—Ölümsüzlüğü sen mi buldun?

—Evet, ben buldum.

—Neden? Bunu neden yaptın?

—Çünkü ölmek istiyordum.

—Ölmek istediğin için ölümsüzlüğü mü buldun?

—Evet. Çünkü aynı zamanda ölümden çok korkuyordum. Çünkü ölüm her zaman benimleydi. Ölüm aklımdaydı. Her zaman.

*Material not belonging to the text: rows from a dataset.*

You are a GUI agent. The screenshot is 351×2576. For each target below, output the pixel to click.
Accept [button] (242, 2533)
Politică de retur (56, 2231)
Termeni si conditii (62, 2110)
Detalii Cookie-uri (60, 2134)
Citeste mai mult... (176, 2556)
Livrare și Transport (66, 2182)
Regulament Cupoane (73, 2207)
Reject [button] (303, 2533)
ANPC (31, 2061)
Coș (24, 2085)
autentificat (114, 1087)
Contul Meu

—Ölümden korkuyordun ve ölmek mi istiyordun?

—Evet, aynen öyle.

—Bu nasıl mümkün olur?

—İnsan ile… Ölüm korkusu bir canlı içgüdüsüdür. Her canlı yaşamak ister. Ölmek istemek insanın yarattığı bir başkalaşımın üç boyutlu dünyasının yarattığı bir karmaşıklıktır. İnsan, doğası gereği ölümden kaçar ve yine insan, yarattığı gerçeklik yüzünden hep kaçmak ister. Ölüm kaçışların en kolayıdır. Her canlı yaşamak ister, insan ölmemek. Ve yaşamadan ölmek kimi zaman.

—Pişman mısın?

—Pişmanım.

—Neden?

—Çünkü doğanın, evrenin belki tanrıların bir planı olduğunu unuttum. Bu planı bozdum. İnsanlığın gerçekliği bozuldu.

—Nasıl bozuldu, ne zaman?

—Ölüm sessizleşince.

—Ölüm sessizleşti mi?

—Evet… Hiç olmadığı kadar.

—…

—Oysa ölümün her zaman için söylecek son bir sözü vardı. Ben onu susturdum.